For B.C. author Eden Robinson, the promotion of her latest novel Trickster Drift — the middle book of her coming-of-age trilogy — has not been without its challenges.

“For the first two weeks, my feedback was ‘summarize your first book a bit better,’” recalls Robinson, laughing, by phone, prior to her Winnipeg appearance at McNally Robinson Booksellers’ Grant Park location Tuesday in support of Trickster Drift.

“There are some people who aren’t familiar with the series at all, and others who have read the first book but don’t remember it.”

Eden Robinson set the first book of her otherworldly, coming-of-age series in her hometown of Kitimat, B.C. (Red Works Photography)
Eden Robinson set the first book of her otherworldly, coming-of-age series in her hometown of Kitimat, B.C. (Red Works Photography)

The 50-year-old Haisla-Heiltsuk author burst on to the Canadian literary scene in a big way with her 2000 novel Monkey Beach, the story of a teenage girl with otherworldly powers and her quest to learn about the disappearance of her brother and come to terms with her own life in the process.

Exercise instructions:
a) Please list every place name that appears in the article on Eden Robinson.
b) Does each statement agree with the article on Eden Robinson? Answer yes or no for each and quote the words that decide it.
(i) Trickster Drift is the first book of Robinson's trilogy.
(ii) Robinson is 50 years old.
(iii) Monkey Beach came out in 2000.
c) According to the article on Eden Robinson, where is the first book of her series set?
Answer from the article on Eden Robinson alone.

Extracted data:
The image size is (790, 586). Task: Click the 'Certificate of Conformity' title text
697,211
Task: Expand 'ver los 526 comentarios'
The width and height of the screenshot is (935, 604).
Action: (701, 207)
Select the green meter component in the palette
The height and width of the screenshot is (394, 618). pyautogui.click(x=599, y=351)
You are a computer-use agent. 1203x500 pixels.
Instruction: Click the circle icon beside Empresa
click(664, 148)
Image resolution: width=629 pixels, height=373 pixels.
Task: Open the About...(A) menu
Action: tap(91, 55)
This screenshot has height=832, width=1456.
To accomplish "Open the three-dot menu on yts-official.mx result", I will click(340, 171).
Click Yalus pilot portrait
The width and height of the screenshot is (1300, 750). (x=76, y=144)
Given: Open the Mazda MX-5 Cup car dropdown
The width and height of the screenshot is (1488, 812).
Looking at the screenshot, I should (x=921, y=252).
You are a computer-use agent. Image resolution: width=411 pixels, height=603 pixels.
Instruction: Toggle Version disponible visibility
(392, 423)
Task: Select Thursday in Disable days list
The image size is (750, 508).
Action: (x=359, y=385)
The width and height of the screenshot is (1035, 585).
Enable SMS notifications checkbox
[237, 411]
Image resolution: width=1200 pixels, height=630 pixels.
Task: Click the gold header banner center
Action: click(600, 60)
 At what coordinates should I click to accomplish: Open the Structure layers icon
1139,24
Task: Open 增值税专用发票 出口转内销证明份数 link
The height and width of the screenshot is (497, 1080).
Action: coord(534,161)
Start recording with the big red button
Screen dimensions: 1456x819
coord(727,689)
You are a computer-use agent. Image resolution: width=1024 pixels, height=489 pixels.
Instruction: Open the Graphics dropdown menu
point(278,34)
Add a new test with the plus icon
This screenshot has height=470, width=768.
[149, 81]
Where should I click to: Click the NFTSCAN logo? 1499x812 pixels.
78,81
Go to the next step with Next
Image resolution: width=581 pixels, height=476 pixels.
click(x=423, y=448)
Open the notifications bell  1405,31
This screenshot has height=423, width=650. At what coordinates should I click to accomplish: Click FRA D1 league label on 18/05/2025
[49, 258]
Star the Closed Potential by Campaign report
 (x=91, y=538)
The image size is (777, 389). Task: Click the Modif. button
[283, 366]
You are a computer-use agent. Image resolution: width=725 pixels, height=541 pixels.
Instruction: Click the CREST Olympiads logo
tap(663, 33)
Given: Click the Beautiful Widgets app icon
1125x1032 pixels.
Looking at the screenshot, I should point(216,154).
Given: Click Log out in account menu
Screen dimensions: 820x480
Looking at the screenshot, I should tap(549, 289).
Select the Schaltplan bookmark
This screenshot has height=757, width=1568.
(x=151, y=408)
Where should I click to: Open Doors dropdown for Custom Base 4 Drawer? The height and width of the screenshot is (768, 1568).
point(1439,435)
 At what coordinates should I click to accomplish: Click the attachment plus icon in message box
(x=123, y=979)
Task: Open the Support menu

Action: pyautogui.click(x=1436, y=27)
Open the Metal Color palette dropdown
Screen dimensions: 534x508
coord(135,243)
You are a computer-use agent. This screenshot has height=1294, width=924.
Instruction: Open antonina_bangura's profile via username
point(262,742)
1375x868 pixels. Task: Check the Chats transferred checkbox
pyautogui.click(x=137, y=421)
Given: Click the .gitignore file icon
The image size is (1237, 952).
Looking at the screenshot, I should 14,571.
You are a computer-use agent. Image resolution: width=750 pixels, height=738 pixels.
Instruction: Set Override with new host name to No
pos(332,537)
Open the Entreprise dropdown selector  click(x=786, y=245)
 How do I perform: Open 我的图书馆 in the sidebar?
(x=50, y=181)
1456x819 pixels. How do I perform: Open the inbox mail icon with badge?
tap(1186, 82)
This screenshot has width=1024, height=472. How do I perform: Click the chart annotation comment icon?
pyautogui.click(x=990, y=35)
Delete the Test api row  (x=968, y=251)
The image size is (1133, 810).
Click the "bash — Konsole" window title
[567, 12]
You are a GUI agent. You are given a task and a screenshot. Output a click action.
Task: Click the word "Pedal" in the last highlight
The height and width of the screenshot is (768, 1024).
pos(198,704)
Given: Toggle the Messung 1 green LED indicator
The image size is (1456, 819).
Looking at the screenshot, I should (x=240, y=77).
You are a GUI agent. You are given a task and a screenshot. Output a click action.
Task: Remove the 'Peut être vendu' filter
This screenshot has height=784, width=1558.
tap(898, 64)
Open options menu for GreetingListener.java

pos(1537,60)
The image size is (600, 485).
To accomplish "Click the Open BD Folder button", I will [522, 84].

Answers by task:
a) B.C., Winnipeg, Grant Park, Kitimat

b)
(i) No: "the middle book of her coming-of-age trilogy"
(ii) Yes: "The 50-year-old Haisla-Heiltsuk author"
(iii) Yes: "her 2000 novel Monkey Beach"

c) In her hometown of Kitimat, B.C.